• [WORK INSTRUCTION] Copy out the lines of the records below, and only those lines, from the one with "Вистави (327, 672)" through the one with "YouTube (922, 2452)", exactly as they appear.

• [SOURCE DATA]
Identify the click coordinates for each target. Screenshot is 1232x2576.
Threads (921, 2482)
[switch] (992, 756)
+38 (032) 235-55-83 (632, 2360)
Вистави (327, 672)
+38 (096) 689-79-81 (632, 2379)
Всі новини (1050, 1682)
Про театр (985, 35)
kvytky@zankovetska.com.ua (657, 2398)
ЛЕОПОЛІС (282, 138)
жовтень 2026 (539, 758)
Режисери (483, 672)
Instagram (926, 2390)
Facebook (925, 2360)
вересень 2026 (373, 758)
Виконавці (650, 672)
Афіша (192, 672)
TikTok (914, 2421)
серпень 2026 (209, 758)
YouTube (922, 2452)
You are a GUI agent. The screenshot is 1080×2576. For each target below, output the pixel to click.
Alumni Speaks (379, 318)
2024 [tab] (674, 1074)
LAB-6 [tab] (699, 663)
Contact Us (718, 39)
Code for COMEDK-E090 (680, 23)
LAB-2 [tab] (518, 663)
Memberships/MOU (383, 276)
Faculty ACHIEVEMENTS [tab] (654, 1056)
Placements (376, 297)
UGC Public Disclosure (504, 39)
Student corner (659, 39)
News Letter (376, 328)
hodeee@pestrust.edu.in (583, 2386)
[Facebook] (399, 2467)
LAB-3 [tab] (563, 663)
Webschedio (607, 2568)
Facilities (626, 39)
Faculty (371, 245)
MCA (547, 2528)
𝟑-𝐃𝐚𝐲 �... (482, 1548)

• [WORKED SOLUTION]
Вистави (327, 672)
+38 (096) 689-79-81 (632, 2379)
Всі новини (1050, 1682)
Про театр (985, 35)
kvytky@zankovetska.com.ua (657, 2398)
ЛЕОПОЛІС (282, 138)
жовтень 2026 (539, 758)
Режисери (483, 672)
Instagram (926, 2390)
Facebook (925, 2360)
вересень 2026 (373, 758)
Виконавці (650, 672)
Афіша (192, 672)
TikTok (914, 2421)
серпень 2026 (209, 758)
YouTube (922, 2452)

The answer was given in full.